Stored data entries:
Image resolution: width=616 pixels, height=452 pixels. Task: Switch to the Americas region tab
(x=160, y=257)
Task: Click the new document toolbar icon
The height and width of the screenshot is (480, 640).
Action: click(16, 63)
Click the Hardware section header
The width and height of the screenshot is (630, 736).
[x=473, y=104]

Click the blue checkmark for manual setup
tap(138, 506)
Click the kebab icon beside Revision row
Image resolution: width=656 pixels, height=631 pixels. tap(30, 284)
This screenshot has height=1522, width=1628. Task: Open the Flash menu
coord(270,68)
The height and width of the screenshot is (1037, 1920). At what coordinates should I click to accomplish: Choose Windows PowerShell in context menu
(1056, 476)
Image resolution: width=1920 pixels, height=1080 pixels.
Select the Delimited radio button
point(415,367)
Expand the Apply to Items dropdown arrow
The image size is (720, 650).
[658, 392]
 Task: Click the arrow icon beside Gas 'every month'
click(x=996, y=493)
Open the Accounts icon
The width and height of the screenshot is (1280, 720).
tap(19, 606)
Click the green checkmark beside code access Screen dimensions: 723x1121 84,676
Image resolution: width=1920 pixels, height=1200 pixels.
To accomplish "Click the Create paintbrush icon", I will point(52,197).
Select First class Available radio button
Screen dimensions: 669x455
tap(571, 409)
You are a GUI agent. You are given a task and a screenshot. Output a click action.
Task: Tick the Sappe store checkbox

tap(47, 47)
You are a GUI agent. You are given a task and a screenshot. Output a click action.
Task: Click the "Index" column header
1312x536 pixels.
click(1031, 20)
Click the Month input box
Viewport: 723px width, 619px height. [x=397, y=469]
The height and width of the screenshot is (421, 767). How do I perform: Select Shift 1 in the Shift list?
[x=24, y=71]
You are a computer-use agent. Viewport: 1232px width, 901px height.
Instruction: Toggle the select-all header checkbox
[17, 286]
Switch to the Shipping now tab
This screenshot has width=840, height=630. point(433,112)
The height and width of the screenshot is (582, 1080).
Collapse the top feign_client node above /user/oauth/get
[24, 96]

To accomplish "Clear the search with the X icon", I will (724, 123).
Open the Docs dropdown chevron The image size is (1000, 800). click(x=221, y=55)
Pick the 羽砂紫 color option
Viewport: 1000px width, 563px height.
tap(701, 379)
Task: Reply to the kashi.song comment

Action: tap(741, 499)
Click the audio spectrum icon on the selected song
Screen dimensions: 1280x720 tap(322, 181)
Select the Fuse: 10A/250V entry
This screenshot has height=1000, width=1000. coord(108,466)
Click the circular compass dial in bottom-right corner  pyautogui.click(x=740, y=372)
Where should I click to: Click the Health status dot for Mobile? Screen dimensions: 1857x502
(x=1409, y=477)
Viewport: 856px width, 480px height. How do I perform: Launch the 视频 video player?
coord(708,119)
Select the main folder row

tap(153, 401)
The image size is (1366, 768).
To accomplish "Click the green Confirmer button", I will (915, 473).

What the task asks >> Which lines above include the word "green"? Pick them out and copy them.

Exercise result >>
Click the green checkmark beside code access Screen dimensions: 723x1121 84,676
To accomplish "Click the green Confirmer button", I will (915, 473).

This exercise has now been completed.